Solved – Predicting SSE in k-means clustering

clusteringestimationk-meansmonte carlo

Given any number of clusters, is it possible to estimate the Sum of Squares Error (SSE) for the Clusters after adding noise to the clustering?

The type of noise generated will be supplied as a parameter. Any method(s) must be able to cater for Gaussian and Uniform noise.

Best Answer

After your latest comment I would opt for a Monte-Carlo estimate. What you would do is create the noise you want (a large number of times) randomly and then create an estimate of the expected value of the SSE after noise based on your results.

Some links that can get you started on Monte-Carlo simulation and estimates:


Edit

In response to the OP's comment.

What you do in order to get an estimate using the Monte Carlo is to actually add the amount of noise of the type you require an check the change in the SSE.

You repeat this again, and get another value for the change in the SSE.

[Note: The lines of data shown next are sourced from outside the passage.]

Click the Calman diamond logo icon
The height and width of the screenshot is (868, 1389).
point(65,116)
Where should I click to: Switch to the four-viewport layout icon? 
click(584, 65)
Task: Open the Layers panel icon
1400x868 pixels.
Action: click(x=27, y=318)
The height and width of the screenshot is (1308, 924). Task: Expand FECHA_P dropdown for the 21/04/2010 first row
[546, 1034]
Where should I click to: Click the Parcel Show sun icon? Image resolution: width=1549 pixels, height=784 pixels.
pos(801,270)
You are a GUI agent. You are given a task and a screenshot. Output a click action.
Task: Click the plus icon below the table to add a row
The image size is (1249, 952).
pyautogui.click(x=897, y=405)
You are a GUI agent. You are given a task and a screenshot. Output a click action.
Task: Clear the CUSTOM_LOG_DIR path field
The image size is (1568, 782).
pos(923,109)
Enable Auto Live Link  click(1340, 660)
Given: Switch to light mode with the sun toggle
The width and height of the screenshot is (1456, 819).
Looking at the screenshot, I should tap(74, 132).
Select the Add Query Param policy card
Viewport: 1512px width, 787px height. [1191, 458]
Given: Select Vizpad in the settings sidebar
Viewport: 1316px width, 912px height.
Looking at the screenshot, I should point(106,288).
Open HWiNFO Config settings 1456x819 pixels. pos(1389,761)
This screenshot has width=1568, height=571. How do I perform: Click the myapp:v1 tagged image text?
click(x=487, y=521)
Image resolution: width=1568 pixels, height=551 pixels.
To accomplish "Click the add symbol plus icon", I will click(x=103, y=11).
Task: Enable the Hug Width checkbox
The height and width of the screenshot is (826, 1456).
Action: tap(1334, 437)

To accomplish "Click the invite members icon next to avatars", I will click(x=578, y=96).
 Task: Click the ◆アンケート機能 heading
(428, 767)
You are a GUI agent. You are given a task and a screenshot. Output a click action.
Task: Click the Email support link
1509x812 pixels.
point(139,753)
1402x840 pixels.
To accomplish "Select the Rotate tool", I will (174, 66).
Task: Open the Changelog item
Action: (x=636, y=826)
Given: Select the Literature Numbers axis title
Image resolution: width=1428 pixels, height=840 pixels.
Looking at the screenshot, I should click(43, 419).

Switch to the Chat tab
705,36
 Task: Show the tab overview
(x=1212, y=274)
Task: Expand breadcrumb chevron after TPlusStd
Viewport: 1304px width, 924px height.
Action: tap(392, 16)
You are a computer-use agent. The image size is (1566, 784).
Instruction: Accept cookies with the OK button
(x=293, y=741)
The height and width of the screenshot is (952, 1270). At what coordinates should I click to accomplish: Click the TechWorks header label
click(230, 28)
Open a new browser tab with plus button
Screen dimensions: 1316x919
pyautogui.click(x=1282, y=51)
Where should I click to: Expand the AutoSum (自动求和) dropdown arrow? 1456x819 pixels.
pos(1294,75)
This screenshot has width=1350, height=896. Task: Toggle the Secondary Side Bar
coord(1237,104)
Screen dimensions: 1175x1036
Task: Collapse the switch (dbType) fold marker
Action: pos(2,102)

You keep on repeating several times (perhaps a few thousands, maybe a few hundreds of thousands or even more) and you start to notice that the mean of the change in the SSE will start to converge to some value. This value is your expected mean.

Of course you can get more information than just the mean.

The advantages of using the Monte Carlo approach is that it is easy to understand (at least to the level you require) and implement while giving you good results and it is flexible enough to allow you to modify the initial problem and reuse (after performing the test again from scratch!).

The only downside is that you need to calculate the change in SSE many times - but with today's computational power I do not foresee that this should be a problem.